# [CHALLENGE]
Starting with the line containing "Click the Firefox launcher icon in top panel" and continuing through the line containing "click(x=1259, y=1125)", rewrite those lines of the entries below as a JSON list of strings, one string per line, skipping blank lines and leaving out the pictures.

# [GIVEN RECORDS]
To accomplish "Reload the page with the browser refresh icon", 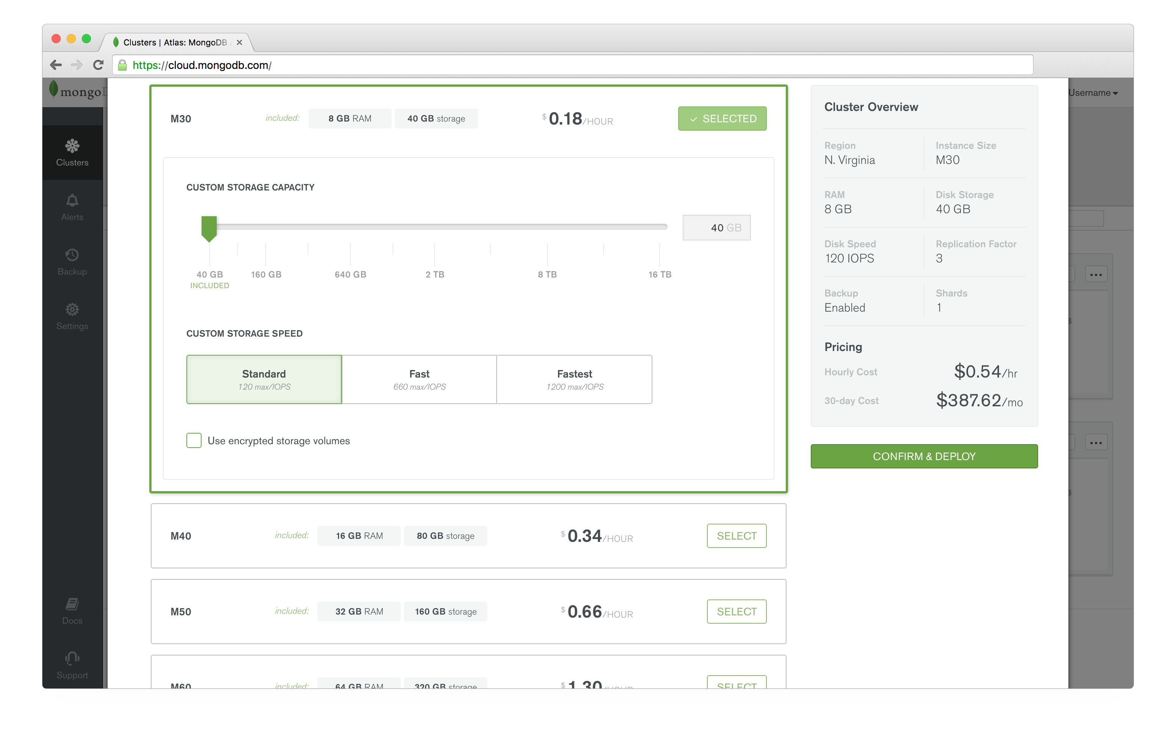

--

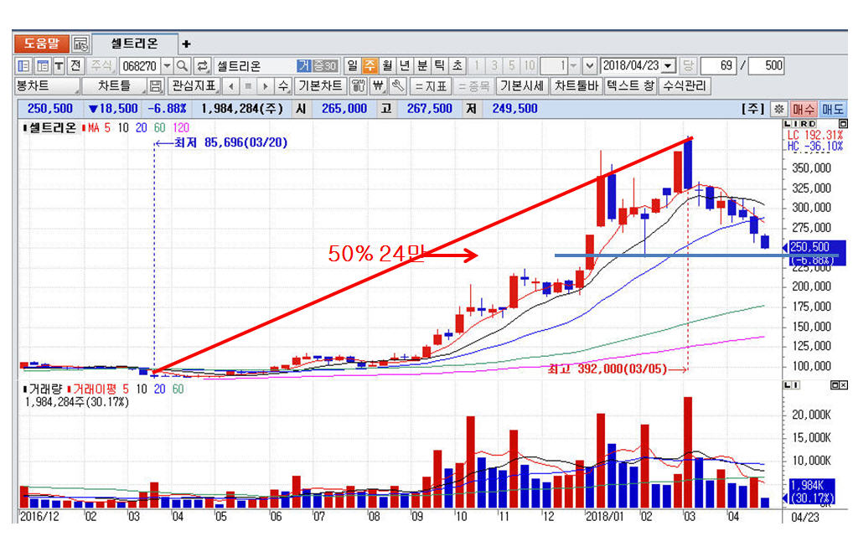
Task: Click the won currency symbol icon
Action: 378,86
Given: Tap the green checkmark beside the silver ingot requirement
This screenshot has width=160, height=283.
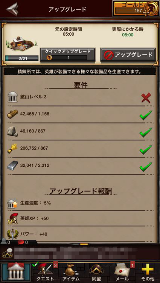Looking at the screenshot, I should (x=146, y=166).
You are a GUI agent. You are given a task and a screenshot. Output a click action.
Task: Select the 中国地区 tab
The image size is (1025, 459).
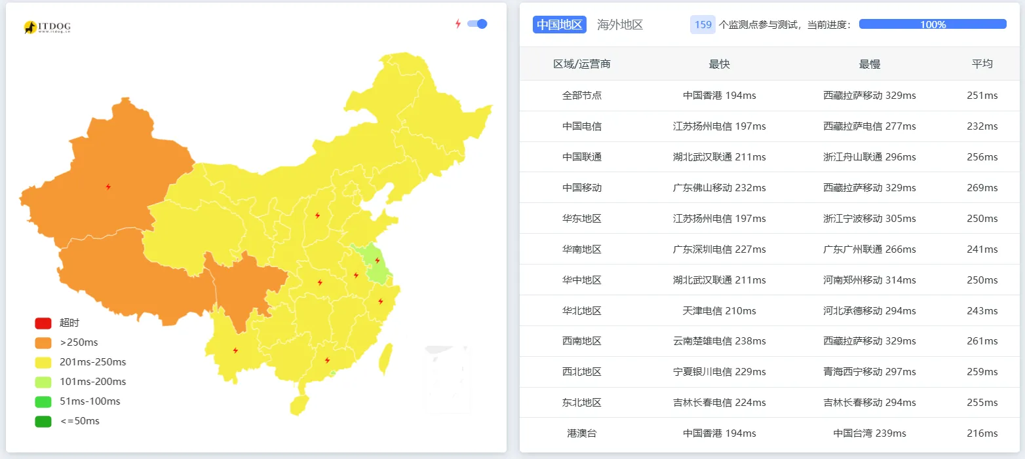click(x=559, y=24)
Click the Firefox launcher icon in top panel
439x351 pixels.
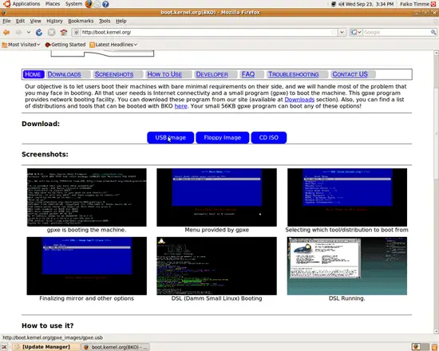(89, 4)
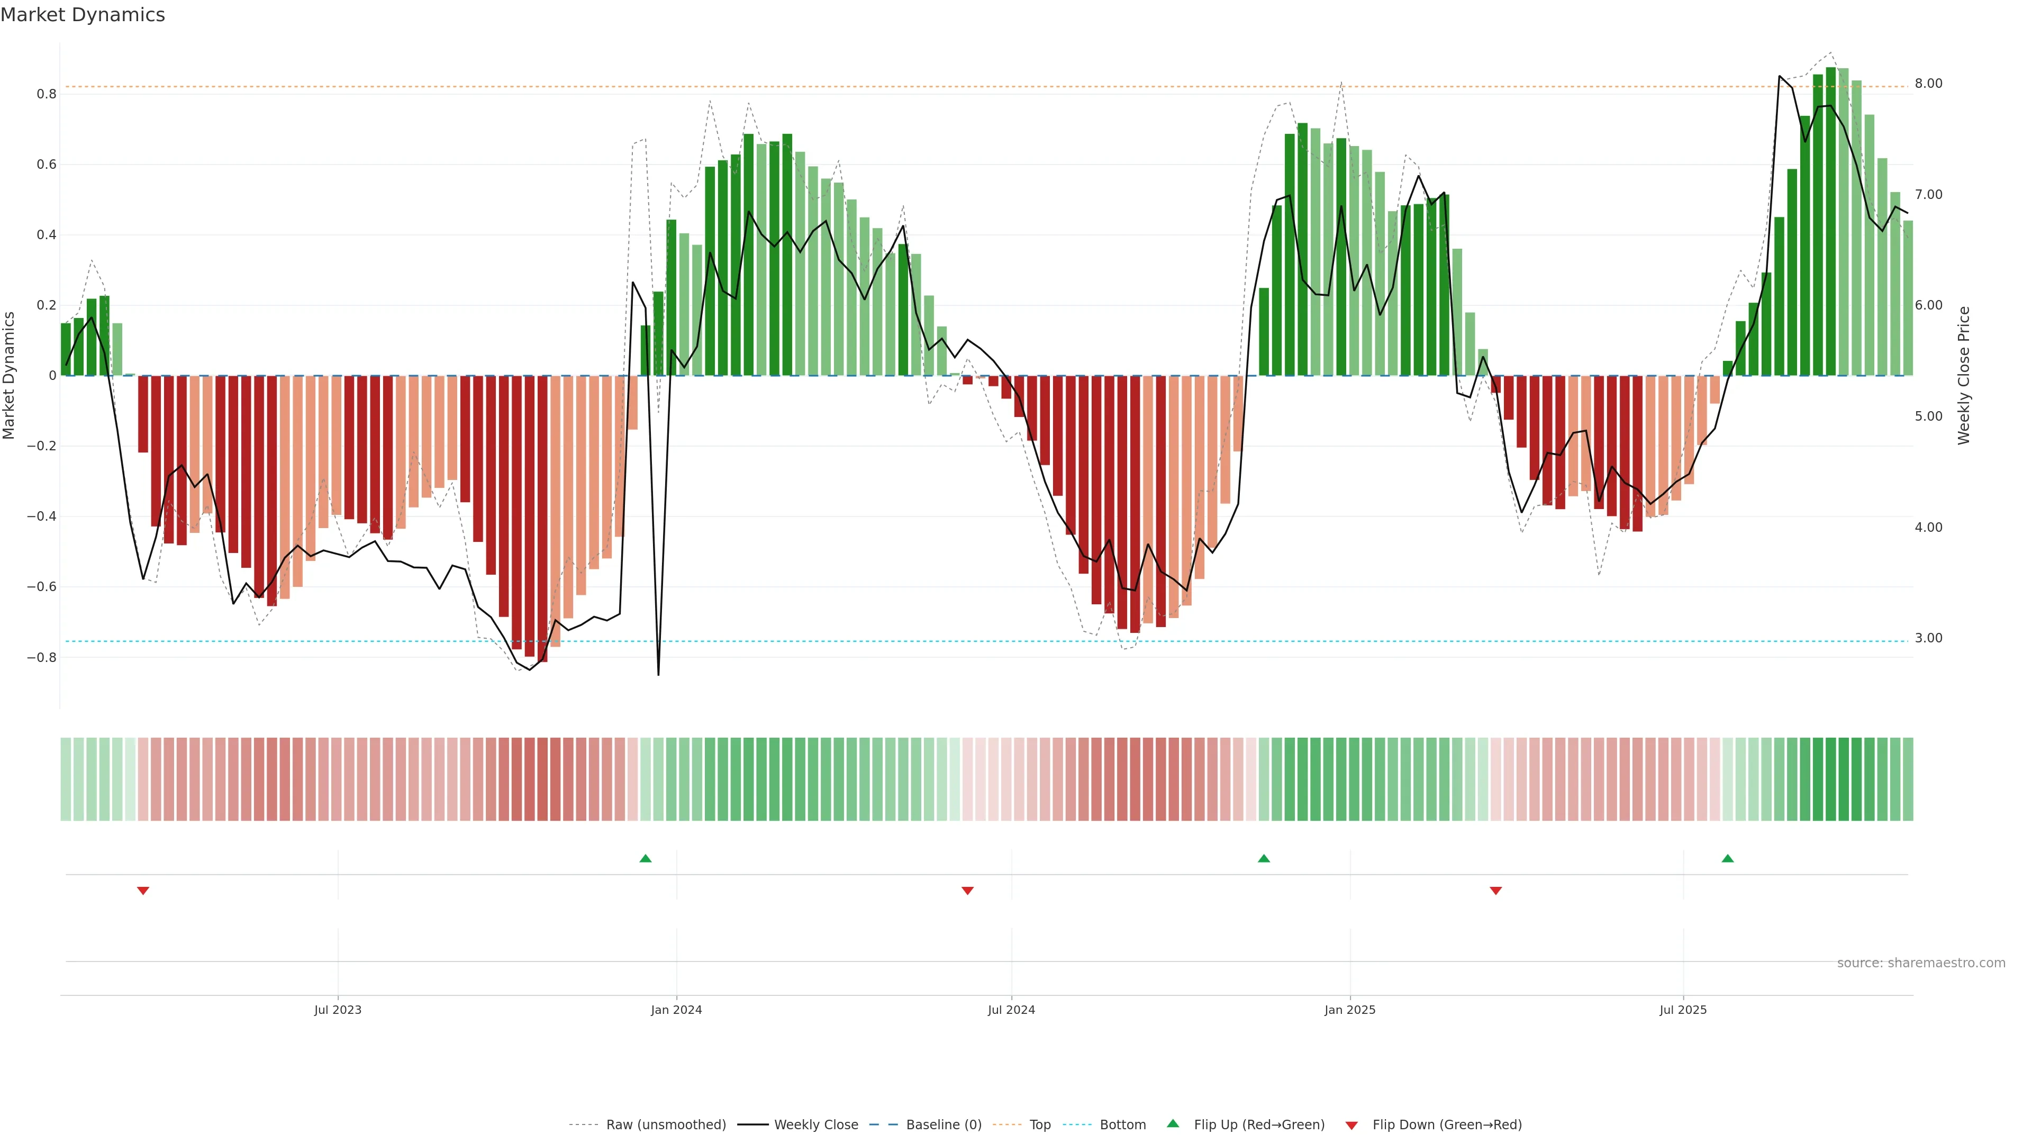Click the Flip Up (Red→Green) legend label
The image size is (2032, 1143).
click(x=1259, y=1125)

# [RESULT FOR THIS EXERCISE]
[
  "Click the Firefox launcher icon in top panel",
  "439x351 pixels.",
  "(89, 4)",
  "Click the Flip Up (Red→Green) legend label",
  "The image size is (2032, 1143).",
  "click(x=1259, y=1125)"
]